We conducted our review in accordance with standards established by the Public Company Accounting
Oversight Board (United States). A review of interim financial information consists principally of
applying analytical procedures and making inquiries of persons responsible for financial and
accounting matters. It is substantially less in scope than an audit conducted in accordance with
the standards of the Public Company Accounting Oversight Board (United States), the objective of
which is the expression of an opinion regarding the financial statements taken as a whole.
Accordingly, we do not express such an opinion.
Based on our review, we are not aware of any material modifications that should be made to the
condensed consolidated financial statements referred to above for them to be in conformity with
U.S. generally accepted accounting principles.
We have previously audited, in accordance with the standards of the Public Company Accounting
Oversight Board (United States), the consolidated balance sheet of CA, Inc. and subsidiaries as of
March 31, 2009, and the related consolidated statements of operations, stockholders equity, and
cash flows for the year then ended (not presented herein); and in our report dated May 15, 2009,
except for Note 1(e), as to which the date is November 9, 2009, we expressed an unqualified opinion
on those consolidated financial statements.
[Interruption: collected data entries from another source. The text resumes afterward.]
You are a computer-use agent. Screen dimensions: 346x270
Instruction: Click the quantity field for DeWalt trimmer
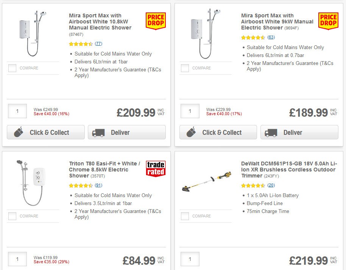[190, 259]
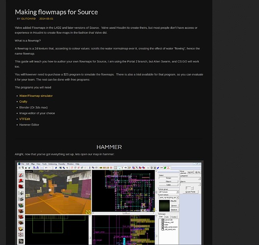Open author GLITCHVID profile link
The height and width of the screenshot is (245, 259).
pyautogui.click(x=28, y=19)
In our opinion, the information set forth in the
accompanying condensed consolidated balance sheet as of March 31, 2009, is fairly stated, in all
material respects, in relation to the consolidated balance sheet from which it has been derived.
/s/ KPMG LLP
New York, New York
January 29, 2010
1
Item 1.
CA, INC. AND SUBSIDIARIES
CONDENSED CONSOLIDATED BALANCE SHEETS
(unaudited)
(in millions, except share amounts)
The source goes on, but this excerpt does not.